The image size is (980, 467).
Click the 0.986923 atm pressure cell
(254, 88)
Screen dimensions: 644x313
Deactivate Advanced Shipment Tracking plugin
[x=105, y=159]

____

Reproduce each entry exactly, with nothing missing.

| Exercise answer |
The image size is (980, 467).
Click the 0.986923 atm pressure cell
(254, 88)
Screen dimensions: 644x313
Deactivate Advanced Shipment Tracking plugin
[x=105, y=159]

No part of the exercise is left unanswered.